= TASK SET =
**1)** Rewrite the passage on John Brown and Native Americans starting with "Thereafter, proslavery settlers" and going on through "owned black slaves.", replacing "newspapers" with "schools".
**2)** According to the passage on John Brown and Native Americans, who was the first to introduce slavery into Kansas?
**3)** For the passage on John Brown and Native Americans, state whether each statement agrees with the text, quoting the deciding words: (a) Natives from western New York came to the Meadville area every winter to hunt. (b) The Free State settlers welcomed the prospect of Indians remaining in Kansas. (c) John Brown agreed to join local white families in driving off the natives.

=== EXCERPT ===

In warring against proslavery forces, John Brown was defending the rights of not only African Americans but also of Native Americans. Indian tribes occupied the finest lands in Kansas. From 1854 onward, proslavery settlers took control of most of these lands through unfair bargains, out-right confiscation, or deadly force. A contemporary journalist noted, “Nearly all of the Indian agents [i.e., white officials who dealt with the natives] were slavery propagandists, and many of them owned slaves.” The first to introduce slavery into Kansas was the Reverend Tom Johnson, an illiterate, coarse, slaveholding minister who appropriated some of the Shawnee tribe’s finest land and converted it into Shawnee Mission, a pro-slavery center.

Thereafter, proslavery settlers attempted to spread the so-called bless-ings of the South’s culture, including its incongruous mixture of Christianity and slavery. Nearly 1 oo,000 Cherokees, Creeks, and Choctaws established Christian communities in the territory south of Kansas, in what is now Oklahoma. These Indian communities had newspapers, churches, and, shockingly, slavery. Many Cherokee farmers owned black slaves.

Most of the natives who remained in Kansas, however, adopted few white customs other than excessive consumption of firewater. For the most part, the natives in Kansas were cheated or displaced by the invading whites.

Both proslavery and antislavery whites were prejudiced against the natives. The Free State settlers loathed the prospect of Indians remaining in Kansas as strongly as they desired the exclusion of blacks. John Brown and his family were as unusual on the Native American issue as they were in their opinion of blacks. John Brown’s respect for Native American culture dated from his Ohio childhood and ran through his adulthood. A story dating from his period in western Pennsylvania during the 1820s, when he was starting his family near Meadville, showed his deep sympathy for Indians. Every winter, natives from western New York would flock to the Meadville area to hunt. Many times the Browns welcomed groups of natives, supplying them with food and provisions. Some local white families, incensed over the annual arrival of the Indians, went with guns to John Brown’s house, asking him to join them in driving off the natives. John Brown replied firmly, “I will have nothing to do with so mean an act. I would sooner take my gun and help drive you out of the country.”

=== SUPPLIED MATERIAL ===

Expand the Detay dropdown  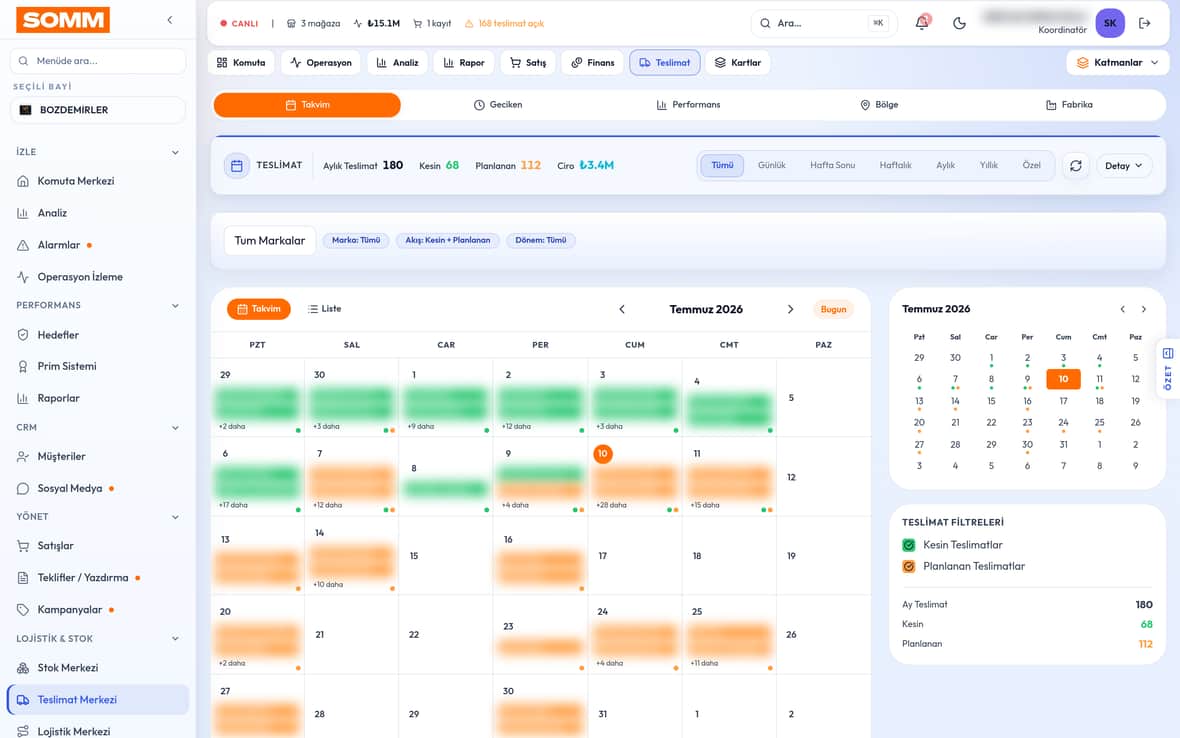point(1124,166)
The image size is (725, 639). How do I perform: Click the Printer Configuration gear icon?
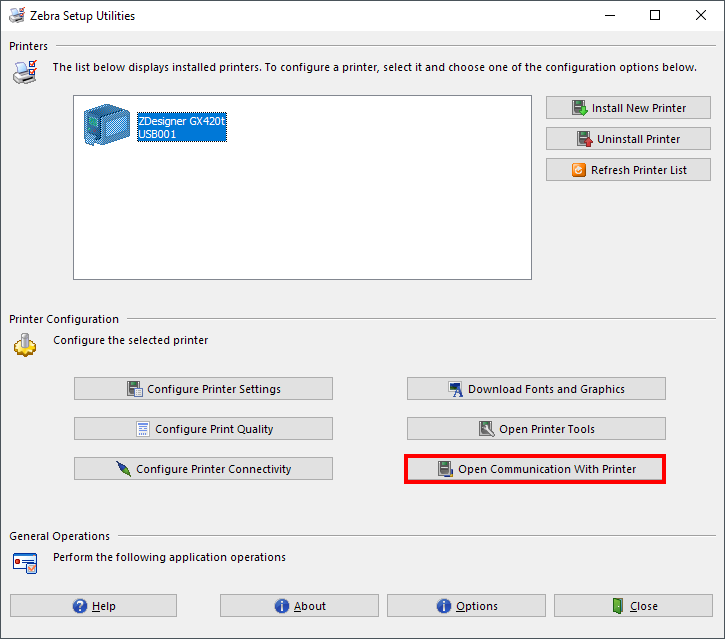[x=24, y=346]
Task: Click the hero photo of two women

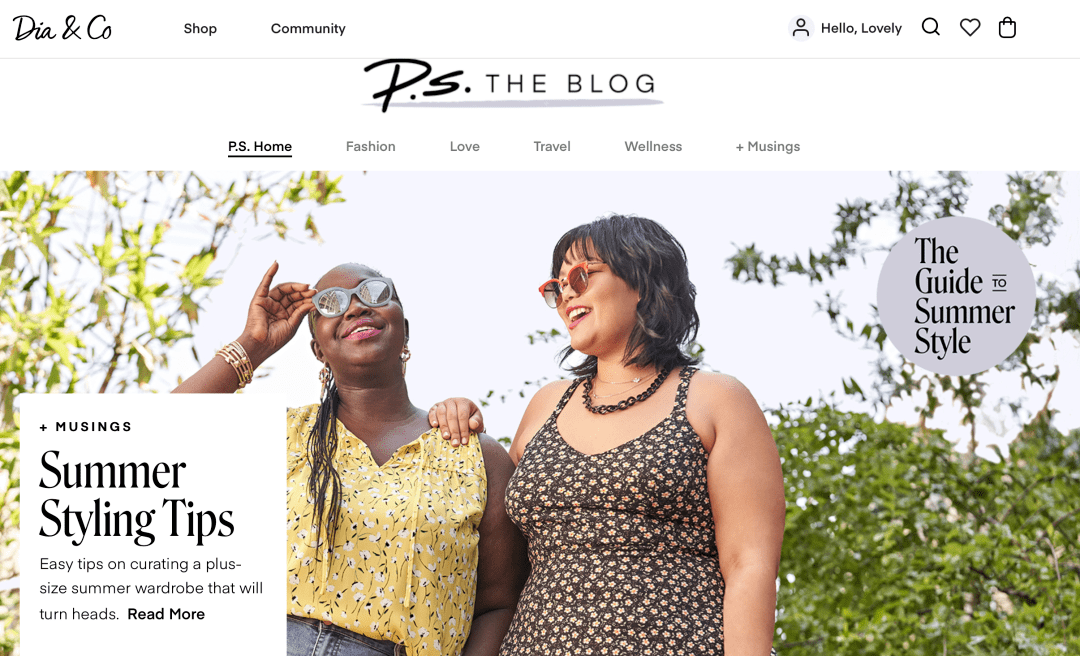Action: click(x=540, y=413)
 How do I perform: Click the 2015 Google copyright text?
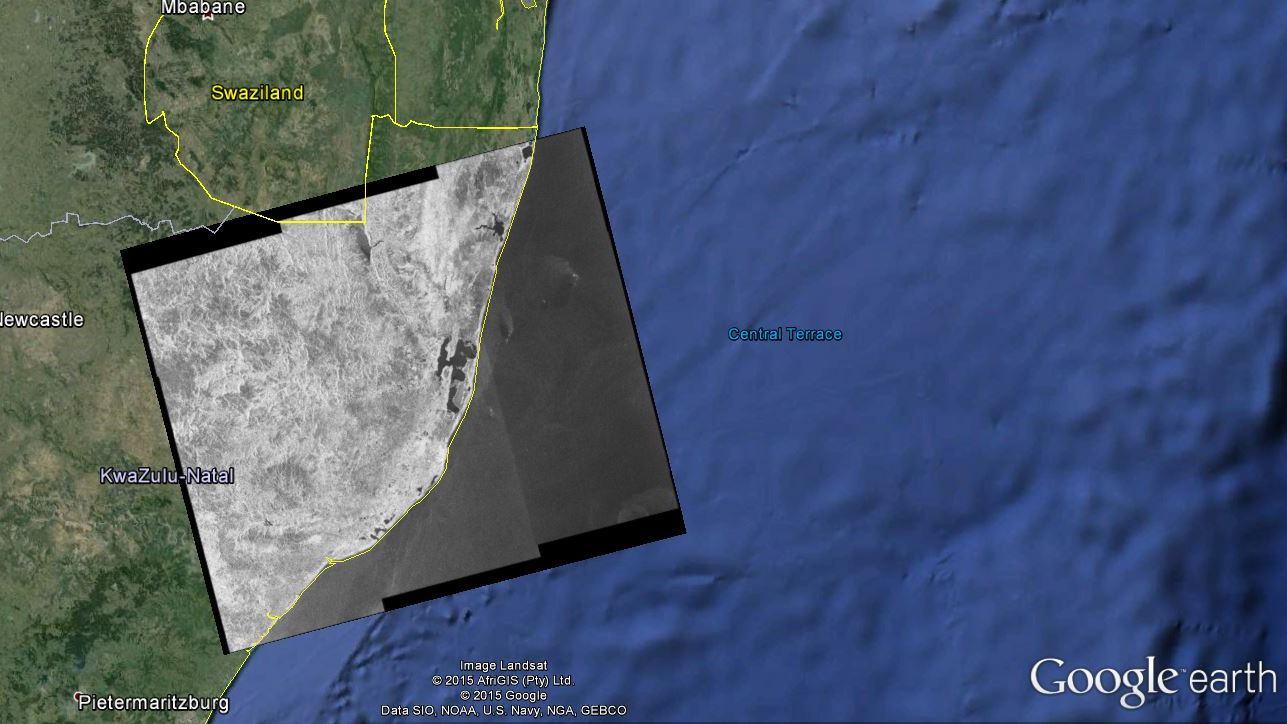click(x=503, y=695)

===

= PER-TASK OUTPUTS =
**1)**
Thereafter, proslavery settlers attempted to spread the so-called bless-ings of the South’s culture, including its incongruous mixture of Christianity and slavery. Nearly 1 oo,000 Cherokees, Creeks, and Choctaws established Christian communities in the territory south of Kansas, in what is now Oklahoma. These Indian communities had schools, churches, and, shockingly, slavery. Many Cherokee farmers owned black slaves.

**2)** The Reverend Tom Johnson.

**3)**
(a) Yes: "Every winter, natives from western New York would flock to the Meadville area to hunt."
(b) No: "The Free State settlers loathed the prospect of Indians remaining in Kansas as strongly as they desired the exclusion of blacks."
(c) No: "I will have nothing to do with so mean an act."